A imagem da aproximação das margens do Atlântico é muito rica e fornece campo à
reflexão e o estabelecimento de paralelos entre África e o Brasil, do ponto de vista linguístico, dos
seus espaços socioculturais, da captação das dinâmicas do universo cultural, de seus imaginários
levando-os para a reflexão acerca que o teorizou o crítico brasileiro Benjamin Abdala Jr.5, acerca do “comparatismo da solidariedade”.
O código enunciativo da obra que se coloca como uma contribuição literária e um documento histórico, revela que as circunstâncias do exílio impuseram à escritora viajante e viajada a redefinição e a reconstrução de um conceito de identidade, entre os países que se comunicam
através da língua portuguesa. Na nova visada, ainda que o vínculo com o projeto estético do
passado pudesse ser mais ou menos mantido, a revisão de valores foi inevitável, num processo de
reorientação dos rumos de sua produção criativa, substancialmente, no âmbito do seu eixo temático estilístico, que agora volta-se, com intenso interesse, para a resistência ao regime político vigente em Portugal.
A nova postura adotada, pensada e vivida por Maria Archer, pode ser pressentida no teor
anticolonialista logo no prefácio da obra, onde apela à mobilização dos países e a solidariedade
entre as nações, fundada na íntima conexão dos seus destinos.
A construção da simpatia e solidariedade pelos temas da África, expressa na sua escritura,


5 ABDALA Jr. Benjamin. De Voos e Ilhas – Literatura e Comunitarismos. 2° ed., 2008. ISBN:85-
7480-168-2


constrói-se desde a sua primeira viagem à África, conforme obra publicada no Brasil, em 1963,
onde narra a experiência, na qual se foi formando a atitude de afeição à aquele continente:
No 1º quartel deste século, era eu menina, meu pai foi colocado na agência de um banco em Moçambique. Daí derivou a minha odisséia de africanista. Indo e vindo, passando uns tempos em Portugal e outros em África, foram-se quatorze anos da minha vida na terra tropical, que só reencontrei no Brasil. (p.121)

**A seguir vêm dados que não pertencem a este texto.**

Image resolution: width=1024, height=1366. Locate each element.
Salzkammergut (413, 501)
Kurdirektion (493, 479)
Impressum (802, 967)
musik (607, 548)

Pouco a pouco, a experiência compartilhada entre os mundos em que viveu, levou a
escritora e jornalista ao encontro de uma maneira de pensar que tendia a desconstruir os paradigmas
do conhecimento ocidental, num mundo crescente marcado pela visão anti-colonialista. A crítica
tem apontado essa condição de uma forma particular de exílio vivida por muitos intelectuais
contemporâneos, geradora de um pensamento que se esforça por articular mundos e universos
culturais diferentes.
Na outra margem do Atlântico, Maria Archer, na intenção de manifestar o seu descontentamento diante de posições, atitudes e posturas políticas que julgava incorretas, escreveu para alguns jornais, nomeadamente O ESP, Semanário e Portugal Democrático. Nas duas décadas que no Brasil viveu produziu artigos que contribuíram vivamente para a composição do movimento de resistência ao regime conservador e autoritário vigente em Portugal. Nasce dessa iniciativa conjunta com vários exilados portugueses o periódico Portugal Democrático (1955-1974), que pretendia divulgar a situação que se vivia em Portugal, e seria a concretização da aspiração de se constituir como grupo de anti-salazaristas, a partir do exílio.

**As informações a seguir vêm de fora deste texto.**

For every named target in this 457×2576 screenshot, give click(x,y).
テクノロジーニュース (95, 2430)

Neste sentido, o olhar sobre a contribuição de Maria Archer para a imprensa de Língua
Portuguesa durante o período de exílio, além de levar-nos ao encontro com as obras acima
referenciadas colocou-nos frente a um sem número de colaborações que a autora endereçou às
publicações em jornais, sendo delas o conjunto mais representativo aquele que produziu para o
jornal OESP (1955-1957). Evidencia-se, portanto que a vida literária corria paralela à sua atuação no jornalismo.
Deste modo, ao entrar em contato vida e a obra desta mulher exuberante, autodidata, viajante e viajada, uma representante da literatura escrita por mulheres, deparei-me com um fato curioso que corroborou ainda mais a minha reflexão: O fato de, tendo ela nascido no limiar do século XX, e tendo contatado direta ou indiretamente com as correntes de pensamento que influenciaram, ou afetaram de forma intensa o ambiente político cultural português até meados dos anos cinquenta do século passado, e ser, não obstante, pouco estudada pela historiografia literária da Literatura Portuguesa.
Sem enveredar pelos meandros da reflexão sobre o percurso oneroso da mulher que se
quisesse escritora na primeira metade do século XX, reporto-me, a um registro feito por uma das
mentes mais conservadoras e carismáticas do Século XX, peço licença para expor alguns excertos
da Carta às mulheres, do Papa João Paulo II.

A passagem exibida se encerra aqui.